L'Olanda di Van Gaal prende a schiaffi i cocci della Seleçao, i cui sogni di vincere il sesto Mondiale (in casa) erano andati in frantumi assieme alla vertebra di Neymar ed erano stati ridicolizzati dalla Germania nella valle di lacrime di Belo Horizonte.
Il cappotto subito con la corazzata di Löw è ancora impresso negli animi e sulla retina dei tifosi verdeoro, ripiombati dopo l'eliminazione nel travaglio di una difficile quotidianità.
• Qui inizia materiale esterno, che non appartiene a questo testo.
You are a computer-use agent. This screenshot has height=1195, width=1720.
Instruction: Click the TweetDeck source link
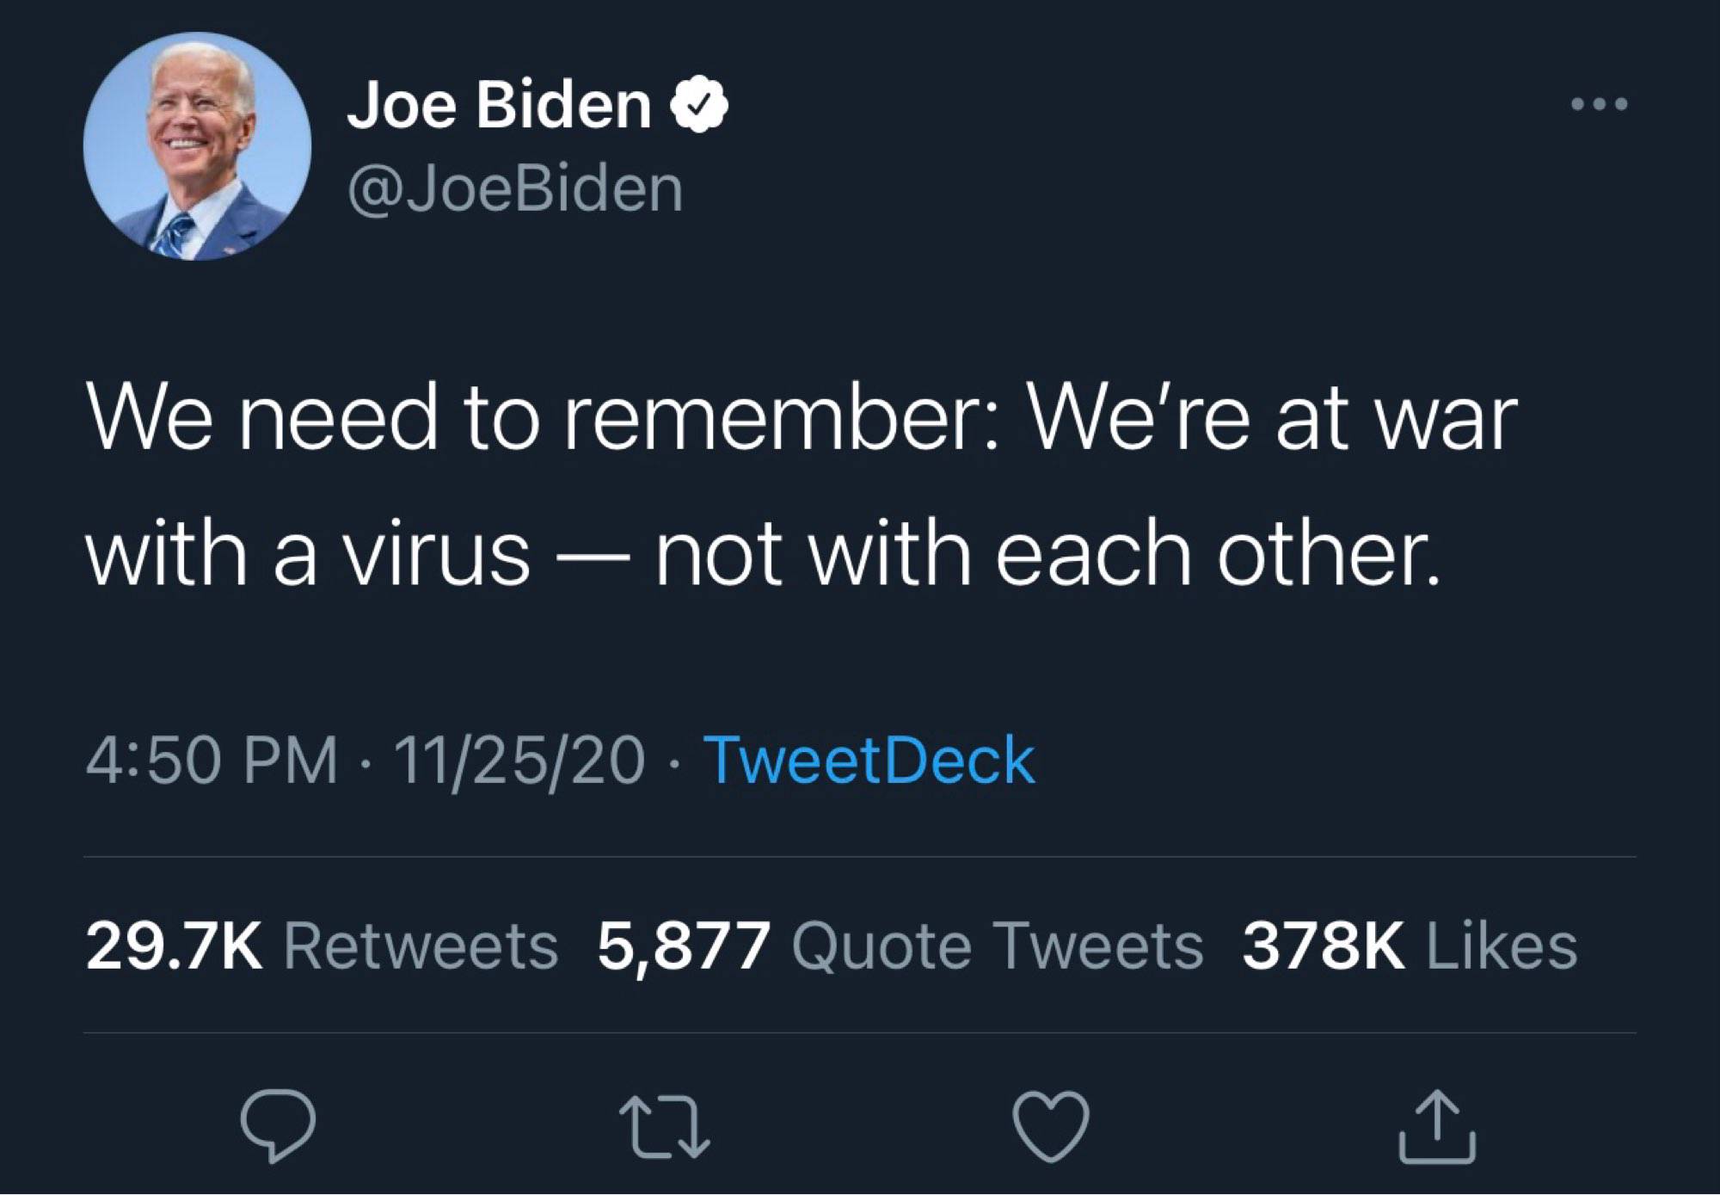[x=869, y=761]
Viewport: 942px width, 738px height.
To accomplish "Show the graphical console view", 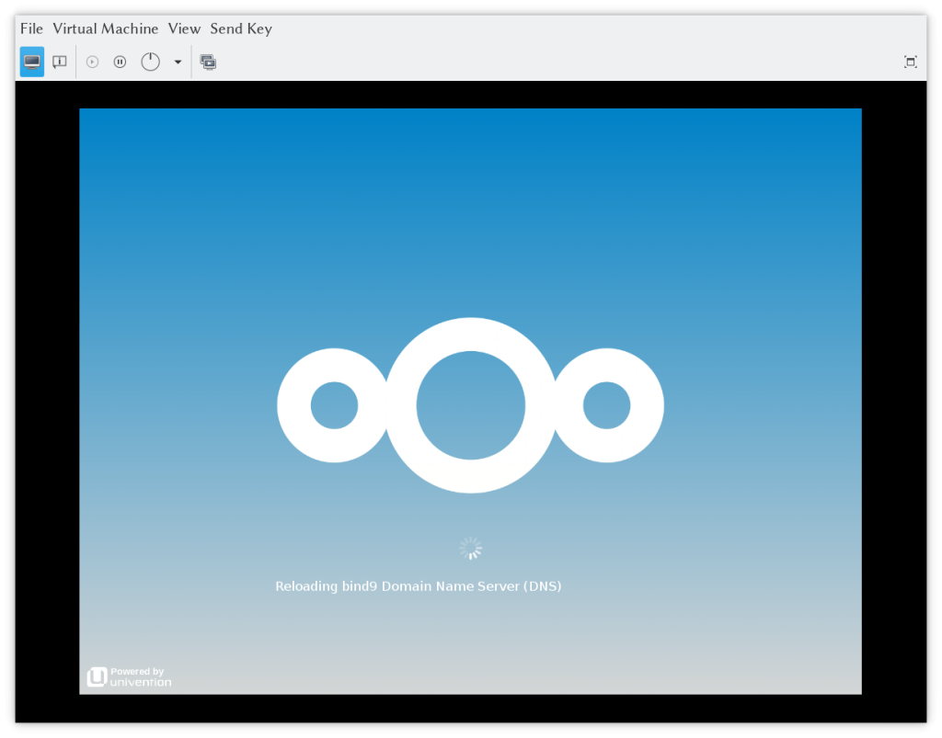I will tap(32, 62).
PIOGGIA DI FISCHI PER FRED E SCOLARI. All'annuncio delle formazioni dagli spalti del Nacional Manè-Garrincha di Brasilia qualche timido applauso parte solo per il beniamino O'Ney, seduto in panchina con la sua schiena disastrata. Una grandine di fischi sommerge invece il nome del vituperato puntero Fred e soprattutto quello del tecnico Felipe Scolari, per tutti il responsabile principe della disfatta.
OLANDA GIÀ IN VANTAGGIO DOPO 3'. In campo quella in giallo è una copia appena un pelo più vivida della squadra fantozziana vista all'opera al Mineirao.
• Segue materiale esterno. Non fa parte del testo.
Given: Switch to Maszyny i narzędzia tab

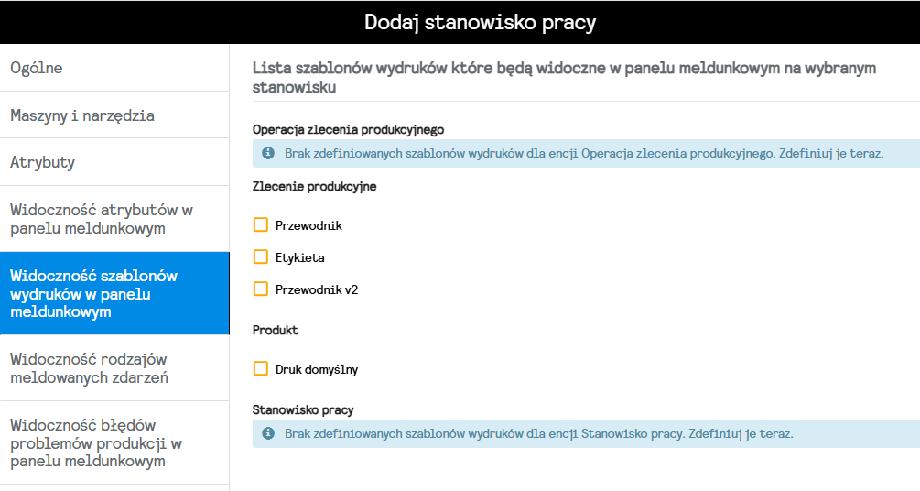Looking at the screenshot, I should (x=114, y=115).
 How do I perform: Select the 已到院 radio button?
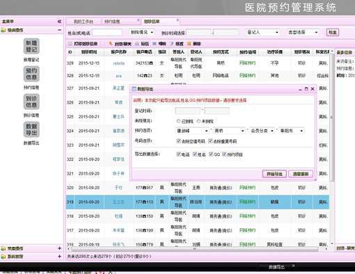178,121

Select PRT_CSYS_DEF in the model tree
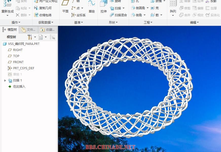click(x=24, y=68)
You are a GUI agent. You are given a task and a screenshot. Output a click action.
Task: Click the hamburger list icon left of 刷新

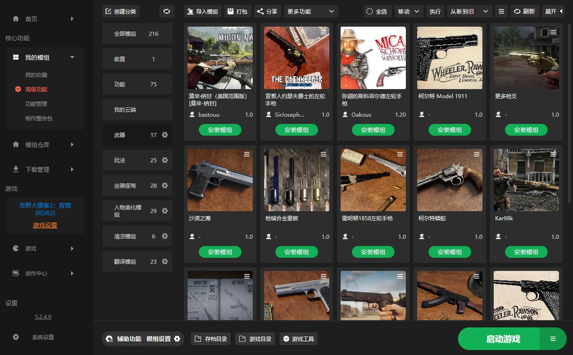[501, 11]
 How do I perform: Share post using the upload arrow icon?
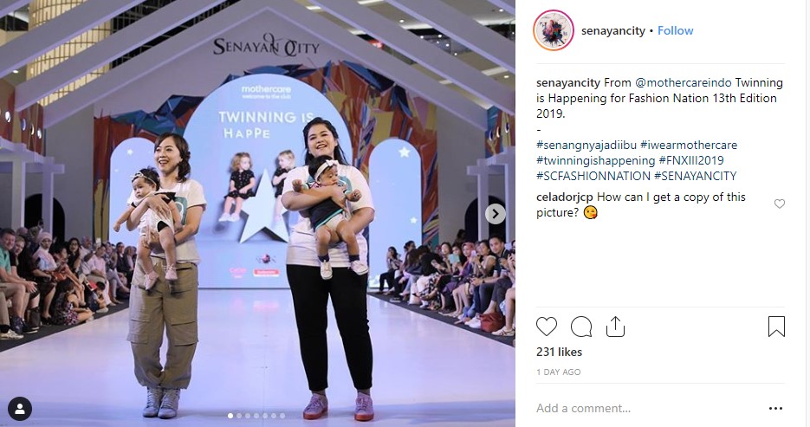click(x=615, y=327)
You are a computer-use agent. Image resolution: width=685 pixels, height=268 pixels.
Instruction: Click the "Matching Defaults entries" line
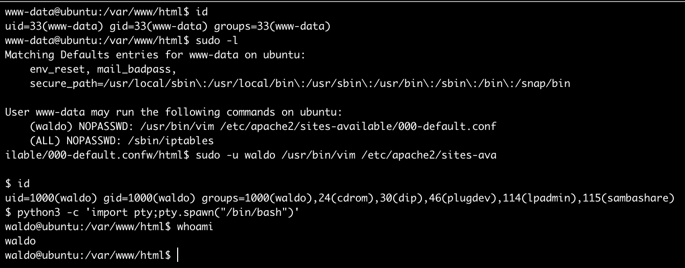coord(155,54)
Thiago Silva, squalificato coi tedeschi, non aumenta che di una briciola la solidità alla retroguardia anche se è proprio lui a stendere Robben in area (ma l'arbitro algerino Haimoudi ci mette del suo perchè il fallo era fuori dai sedici metri) a 180 secondi dal fischio d'inizio.
Van Persie del dischetto non si fa tanti problemi a battere Julio Cesar, firmare il quarto gol in questo Mondiale e mettere in in discesa la gara per l'Arancia meccanica.
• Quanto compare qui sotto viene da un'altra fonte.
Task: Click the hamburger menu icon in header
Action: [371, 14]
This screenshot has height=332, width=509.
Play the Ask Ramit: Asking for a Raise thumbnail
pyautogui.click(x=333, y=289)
ORANJE A CASA DA IMBATTUTI. Van Gaal l'aveva detto: «Vogliamo tornare a casa da imbattuti, perché uscire ai rigori non significa aver perso». Ma (l'ulitmo) Brasile di Scolari, spaventato e gettato in campo senza un minimo di coerenza tattica, è davvero una preda troppo facile da azzannare.
L'Olanda è quella che è. Pure senza Sneijder, che si è fatto male nel riscaldamento. Tanta difesa. E poi Robben. Ma dopo un quarto d'ora è già 2-0. Il bis lo firma Blind su una imbarazzante respinta del riccioluto David Luiz (siamo davvero sicuri che valga i 60 milioni che l'ha pagato il Paris Sanit Germain per strapparlo al Chelsea?). E agli sgoccioli del match c'è pure gloria per Wijnaldum.
Finisce come era iniziata con un diluvio di buu. Impossibile ipotizzare un sipario più malinconico.
A meno che la «odiata» Argentina non si porti pure a casa la coppa.

Una punizione del brasiliano Oscar senza troppa fortuna (Ansa).

Tabellino

Brasile-Olanda 0-3 (primo tempo 0-2)

Marcatori: Van Persie su rig. al 3', Blind al 16' p.t.; Wijnaldum al 48' s.t.
BRASILE (4-2-3-1): Julio Cesar; Maicon, David Luiz, Thiago Silva, Maxwell; Paulinho (dal 13' s.t. Hernanes), Luiz Gustavo (dal 1' s.t. Fernandinho), Ramires (dal 27' s.t. Hulk), Oscar, Willian, Jo.
A disposizione: Jefferson, Victor, Dani Alves, Dante, Marcelo, Henrique, Bernard, Fred.
Allenatore: Scolari.
OLANDA (5-3-2). Cillessen (dal 47' st Vorm); Kuyt, Vlaar, De Vrij, Martins Indi, Blind (dal 25' s.t. Jaanmat); Wijnaldum, De Guzman, Clasie (dal 43' s.t. Veltman); Robben, Van Persie.
A disposizione. Krul, Kongolo, Verhaegh, Veltman, Sneijder, Lens, Depay, Huntelaar.
Allenatore: Van Gaal.
NOTE: Thiago Silva (B), Oscar (B), Fernandinho (B), Robben (O), De Guzman (O).